Tasks -
A. Answer these questions from the post about Quintus, the diabetic cat:
(i) What three things did the writer go to the vet's to pick up?
(ii) How old is Quintus?
(iii) When does the vet say phosphorus can be looked at?
B. Please write the next few sentences of the post about Quintus, the diabetic cat, picking up right after its final sentence.

Text under study -
**********

+9 and still yellow! Sunny day for Quintus even though it's grey outside.
I just got back from the vet's, went to pick up some more testing strips, his convenia syringe, and anti-inflammatories. I bumped into my vet who asked for an update. He was really happy with the numbers, and told me I had "understood everything". I said I'd had help! Thanks everyone
Anyway, he said it was quite normal that Quintus is eating less if his body is starting to be able to use the glucose he's been swimming in to feed his starved cells. Regarding the food, he also said what I'd been thinking: that if I can't completely transition to DM because of runny poop, but that I manage to get his BG down, it doesn't really matter that much, does it? So I'll stick to the mix, which seems to be working well enough, and as he seems to be leaving more and more of the kibble from the mix on the table, maybe he'll manage to transition himself slowly enough to not step on my face in the middle of the night with a poopy hind paw. He also said that eating less and putting on weight was a really good sign! I have a 17-year-old diabetic cat and he's putting on weight, must be doing something right
He said not to worry about phosphorus, his levels pre-diabetes were really good, we can worry about that in a few months when we do a check-up.
My next mission is ordering strips online (they seem to have them on Amazon) and maybe trying to the freestyle Lite ones which
@JeffJ seems to be using. Note to US readers: not everything and everybody ships to Switzerland! And even when they do, shipping costs often make it cheaper to pay the full vet office price.

**********

Dataset -
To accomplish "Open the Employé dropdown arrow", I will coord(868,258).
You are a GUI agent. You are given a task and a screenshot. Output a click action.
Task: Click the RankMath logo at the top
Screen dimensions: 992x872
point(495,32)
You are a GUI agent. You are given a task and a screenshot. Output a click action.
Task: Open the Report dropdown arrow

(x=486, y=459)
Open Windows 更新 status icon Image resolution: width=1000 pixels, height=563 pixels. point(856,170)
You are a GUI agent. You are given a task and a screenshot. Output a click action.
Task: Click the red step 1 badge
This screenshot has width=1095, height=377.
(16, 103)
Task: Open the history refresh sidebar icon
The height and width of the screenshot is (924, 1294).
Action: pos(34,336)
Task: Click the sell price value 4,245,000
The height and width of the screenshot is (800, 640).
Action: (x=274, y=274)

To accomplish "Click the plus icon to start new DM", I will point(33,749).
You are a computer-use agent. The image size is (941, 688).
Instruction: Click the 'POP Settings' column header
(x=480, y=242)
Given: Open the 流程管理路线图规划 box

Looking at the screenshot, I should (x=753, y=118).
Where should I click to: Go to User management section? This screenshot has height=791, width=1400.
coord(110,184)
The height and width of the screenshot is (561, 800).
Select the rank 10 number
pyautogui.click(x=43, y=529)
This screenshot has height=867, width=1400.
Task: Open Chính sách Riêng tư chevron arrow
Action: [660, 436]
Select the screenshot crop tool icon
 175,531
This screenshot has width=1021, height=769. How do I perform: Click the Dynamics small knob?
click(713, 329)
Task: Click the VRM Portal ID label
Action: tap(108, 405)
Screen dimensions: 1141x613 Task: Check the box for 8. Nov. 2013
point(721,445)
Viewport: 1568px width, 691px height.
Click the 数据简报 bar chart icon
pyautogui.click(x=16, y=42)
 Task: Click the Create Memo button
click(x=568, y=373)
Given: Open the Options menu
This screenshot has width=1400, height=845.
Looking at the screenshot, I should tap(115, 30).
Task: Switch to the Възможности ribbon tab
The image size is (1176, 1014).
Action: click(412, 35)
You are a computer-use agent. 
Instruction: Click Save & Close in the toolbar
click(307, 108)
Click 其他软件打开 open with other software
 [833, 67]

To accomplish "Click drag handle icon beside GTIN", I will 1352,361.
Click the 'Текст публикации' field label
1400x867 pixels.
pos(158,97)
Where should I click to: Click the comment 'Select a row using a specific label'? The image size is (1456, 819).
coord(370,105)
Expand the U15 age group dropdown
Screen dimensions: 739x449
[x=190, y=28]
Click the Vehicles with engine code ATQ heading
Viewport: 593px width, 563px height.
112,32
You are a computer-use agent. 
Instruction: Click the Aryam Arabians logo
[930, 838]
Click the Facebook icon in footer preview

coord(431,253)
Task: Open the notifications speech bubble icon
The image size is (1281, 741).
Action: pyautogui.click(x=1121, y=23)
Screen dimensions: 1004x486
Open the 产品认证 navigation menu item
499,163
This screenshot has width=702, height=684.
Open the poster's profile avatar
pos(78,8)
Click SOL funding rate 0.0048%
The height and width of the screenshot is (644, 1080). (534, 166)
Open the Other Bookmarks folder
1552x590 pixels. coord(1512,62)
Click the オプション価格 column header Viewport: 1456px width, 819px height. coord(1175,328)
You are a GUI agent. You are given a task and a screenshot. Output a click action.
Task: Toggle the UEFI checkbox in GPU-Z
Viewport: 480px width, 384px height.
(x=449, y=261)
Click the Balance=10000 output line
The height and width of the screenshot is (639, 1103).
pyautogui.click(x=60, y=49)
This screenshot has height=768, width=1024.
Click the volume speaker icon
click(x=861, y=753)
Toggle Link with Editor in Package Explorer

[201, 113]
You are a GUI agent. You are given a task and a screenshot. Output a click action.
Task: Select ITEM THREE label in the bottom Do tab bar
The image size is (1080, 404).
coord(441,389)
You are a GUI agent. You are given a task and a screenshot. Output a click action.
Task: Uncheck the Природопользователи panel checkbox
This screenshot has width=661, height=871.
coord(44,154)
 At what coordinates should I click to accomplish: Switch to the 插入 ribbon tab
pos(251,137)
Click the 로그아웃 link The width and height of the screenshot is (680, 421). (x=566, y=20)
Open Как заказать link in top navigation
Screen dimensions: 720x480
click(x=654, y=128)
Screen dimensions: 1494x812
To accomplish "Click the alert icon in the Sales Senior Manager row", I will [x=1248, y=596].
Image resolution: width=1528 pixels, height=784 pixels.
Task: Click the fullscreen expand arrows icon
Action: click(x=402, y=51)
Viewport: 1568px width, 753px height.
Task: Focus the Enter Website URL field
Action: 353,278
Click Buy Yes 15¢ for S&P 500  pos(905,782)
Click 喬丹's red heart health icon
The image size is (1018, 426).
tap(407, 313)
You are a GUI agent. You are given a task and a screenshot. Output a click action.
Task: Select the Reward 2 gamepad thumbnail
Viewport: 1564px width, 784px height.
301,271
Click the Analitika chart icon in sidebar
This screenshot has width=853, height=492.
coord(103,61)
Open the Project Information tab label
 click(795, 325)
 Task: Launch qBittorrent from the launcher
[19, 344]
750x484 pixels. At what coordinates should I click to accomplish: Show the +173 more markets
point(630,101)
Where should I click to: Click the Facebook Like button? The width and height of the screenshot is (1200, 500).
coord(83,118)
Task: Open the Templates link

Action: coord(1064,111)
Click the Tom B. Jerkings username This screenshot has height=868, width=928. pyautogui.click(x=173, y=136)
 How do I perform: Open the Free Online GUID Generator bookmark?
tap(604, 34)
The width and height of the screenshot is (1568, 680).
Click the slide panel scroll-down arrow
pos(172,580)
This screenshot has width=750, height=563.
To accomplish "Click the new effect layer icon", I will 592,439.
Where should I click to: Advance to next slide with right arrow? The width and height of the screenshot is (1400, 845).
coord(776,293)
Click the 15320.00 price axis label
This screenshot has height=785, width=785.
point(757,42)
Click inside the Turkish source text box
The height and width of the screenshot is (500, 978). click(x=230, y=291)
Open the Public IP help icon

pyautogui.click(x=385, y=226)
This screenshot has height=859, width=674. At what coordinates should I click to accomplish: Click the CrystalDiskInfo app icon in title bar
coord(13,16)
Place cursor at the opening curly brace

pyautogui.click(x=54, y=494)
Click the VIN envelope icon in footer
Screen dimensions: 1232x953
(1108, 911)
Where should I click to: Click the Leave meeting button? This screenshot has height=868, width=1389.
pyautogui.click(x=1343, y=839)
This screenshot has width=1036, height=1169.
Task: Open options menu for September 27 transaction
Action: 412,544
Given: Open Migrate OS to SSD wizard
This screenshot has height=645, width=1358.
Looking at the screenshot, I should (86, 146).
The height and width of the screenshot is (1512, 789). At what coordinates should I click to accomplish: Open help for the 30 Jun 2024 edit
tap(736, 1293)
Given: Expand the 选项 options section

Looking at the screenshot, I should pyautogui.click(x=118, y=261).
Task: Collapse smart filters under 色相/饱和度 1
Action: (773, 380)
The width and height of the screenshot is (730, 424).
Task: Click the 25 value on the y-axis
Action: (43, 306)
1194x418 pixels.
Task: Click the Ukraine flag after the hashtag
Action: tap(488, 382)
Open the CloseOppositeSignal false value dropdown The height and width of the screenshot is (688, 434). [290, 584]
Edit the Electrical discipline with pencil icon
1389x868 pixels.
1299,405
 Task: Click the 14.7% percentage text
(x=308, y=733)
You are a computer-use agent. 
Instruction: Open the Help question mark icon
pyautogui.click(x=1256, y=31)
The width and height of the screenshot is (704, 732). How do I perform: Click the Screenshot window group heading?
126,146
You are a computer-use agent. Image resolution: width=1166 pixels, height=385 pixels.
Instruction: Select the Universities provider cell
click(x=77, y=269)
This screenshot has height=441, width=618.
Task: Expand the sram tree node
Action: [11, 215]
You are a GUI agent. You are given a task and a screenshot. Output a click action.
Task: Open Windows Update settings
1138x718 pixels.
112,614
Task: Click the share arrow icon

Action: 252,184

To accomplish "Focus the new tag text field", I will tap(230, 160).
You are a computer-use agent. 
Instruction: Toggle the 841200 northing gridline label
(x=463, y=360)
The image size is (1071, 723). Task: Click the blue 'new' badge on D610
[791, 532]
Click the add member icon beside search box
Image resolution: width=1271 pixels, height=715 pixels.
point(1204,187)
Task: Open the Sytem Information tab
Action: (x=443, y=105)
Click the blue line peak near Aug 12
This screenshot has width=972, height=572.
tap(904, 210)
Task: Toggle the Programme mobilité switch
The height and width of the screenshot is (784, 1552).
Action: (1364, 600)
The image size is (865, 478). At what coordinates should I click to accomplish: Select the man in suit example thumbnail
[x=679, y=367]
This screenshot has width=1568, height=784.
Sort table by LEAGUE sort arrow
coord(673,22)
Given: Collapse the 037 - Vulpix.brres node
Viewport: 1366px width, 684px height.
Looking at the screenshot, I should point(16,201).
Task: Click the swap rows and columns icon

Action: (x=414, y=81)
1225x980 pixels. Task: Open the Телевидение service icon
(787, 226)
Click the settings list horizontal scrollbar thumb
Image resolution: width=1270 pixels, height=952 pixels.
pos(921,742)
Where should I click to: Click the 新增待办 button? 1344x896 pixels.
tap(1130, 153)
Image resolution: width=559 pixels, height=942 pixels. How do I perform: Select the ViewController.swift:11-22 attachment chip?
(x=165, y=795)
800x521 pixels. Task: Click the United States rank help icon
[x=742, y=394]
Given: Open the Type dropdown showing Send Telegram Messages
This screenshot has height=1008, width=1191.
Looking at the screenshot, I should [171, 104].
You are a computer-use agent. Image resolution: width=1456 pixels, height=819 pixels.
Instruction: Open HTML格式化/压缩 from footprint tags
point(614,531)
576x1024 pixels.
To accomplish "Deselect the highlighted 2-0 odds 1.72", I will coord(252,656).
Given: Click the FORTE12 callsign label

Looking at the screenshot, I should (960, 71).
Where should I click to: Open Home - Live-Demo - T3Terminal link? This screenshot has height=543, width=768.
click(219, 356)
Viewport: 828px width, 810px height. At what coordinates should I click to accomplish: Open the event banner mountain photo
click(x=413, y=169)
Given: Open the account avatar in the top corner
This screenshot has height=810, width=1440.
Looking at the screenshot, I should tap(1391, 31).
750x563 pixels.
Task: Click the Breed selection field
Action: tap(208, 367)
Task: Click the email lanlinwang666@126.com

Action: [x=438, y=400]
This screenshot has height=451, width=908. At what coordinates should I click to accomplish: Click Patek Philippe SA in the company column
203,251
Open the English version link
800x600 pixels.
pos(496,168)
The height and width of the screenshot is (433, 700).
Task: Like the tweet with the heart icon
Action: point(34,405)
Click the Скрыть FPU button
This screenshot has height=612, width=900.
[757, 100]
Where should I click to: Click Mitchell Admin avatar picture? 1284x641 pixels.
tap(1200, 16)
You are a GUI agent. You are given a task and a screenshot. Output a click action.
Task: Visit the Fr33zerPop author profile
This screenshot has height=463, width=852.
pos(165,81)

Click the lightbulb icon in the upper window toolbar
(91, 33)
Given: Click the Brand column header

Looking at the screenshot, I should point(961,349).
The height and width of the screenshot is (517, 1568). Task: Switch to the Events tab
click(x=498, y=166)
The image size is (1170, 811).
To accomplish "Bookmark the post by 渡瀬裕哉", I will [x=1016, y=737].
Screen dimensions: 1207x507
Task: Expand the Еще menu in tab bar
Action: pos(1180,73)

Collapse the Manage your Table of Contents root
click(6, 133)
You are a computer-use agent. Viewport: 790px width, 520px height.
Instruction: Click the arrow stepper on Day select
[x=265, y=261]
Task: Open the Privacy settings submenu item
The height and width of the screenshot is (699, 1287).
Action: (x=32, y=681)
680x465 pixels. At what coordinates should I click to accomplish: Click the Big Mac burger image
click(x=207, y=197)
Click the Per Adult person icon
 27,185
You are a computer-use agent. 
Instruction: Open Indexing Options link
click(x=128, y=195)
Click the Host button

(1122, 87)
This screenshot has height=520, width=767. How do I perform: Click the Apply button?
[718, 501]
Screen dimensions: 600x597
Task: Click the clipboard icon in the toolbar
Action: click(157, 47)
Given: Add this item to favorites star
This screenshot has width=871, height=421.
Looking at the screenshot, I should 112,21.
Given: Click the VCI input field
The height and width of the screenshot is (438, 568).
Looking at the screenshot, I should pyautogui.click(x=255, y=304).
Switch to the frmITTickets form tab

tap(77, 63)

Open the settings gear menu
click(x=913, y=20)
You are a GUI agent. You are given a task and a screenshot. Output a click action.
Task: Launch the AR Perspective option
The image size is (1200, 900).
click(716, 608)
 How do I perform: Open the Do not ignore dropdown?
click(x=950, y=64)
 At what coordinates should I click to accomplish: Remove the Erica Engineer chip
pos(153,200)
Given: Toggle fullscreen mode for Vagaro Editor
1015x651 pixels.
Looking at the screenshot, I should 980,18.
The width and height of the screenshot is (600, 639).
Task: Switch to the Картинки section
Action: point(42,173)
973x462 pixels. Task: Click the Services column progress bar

**********

Per-task answers -
A.
(i) More testing strips, his convenia syringe, and anti-inflammatories.
(ii) 17 years old.
(iii) In a few months, when they do a check-up.

B.
Other than that, I've been thinking a lot since Quintus's diagnosis about how involved/invested I am in my cat's well-being. These last weeks, almost all my interactions with him have been medical. When I'm not poking him or trying to feed him, I'm reading up here or elsewhere about diabetes. This is not unexpected. I have a bit of an obsessive personality when I discover "new" stuff, I dive deep into things and figure them out. I also like to take care of those who are unwell (good thing I didn't go into the medical profession) but if I am not careful this is all my relationships end up being about. I don't want that to happen with me and Quintus.
So, I'm keeping watch on myself. As I'm starting to feel more comfortable, and as Quintus's BG becomes prettier, I want to remember to enjoy my cat and the rest of my life, too. In a
blog post in French a week or so ago, I recalled that it is very easy for me to dive into intellectual pursuits (and wow, is feline diabetes a fascinating one) and caring about others so that I do not feel my anxiety, and more importantly, sadness. I do not want to spend what is left of my cat's life solely focused on medical issues.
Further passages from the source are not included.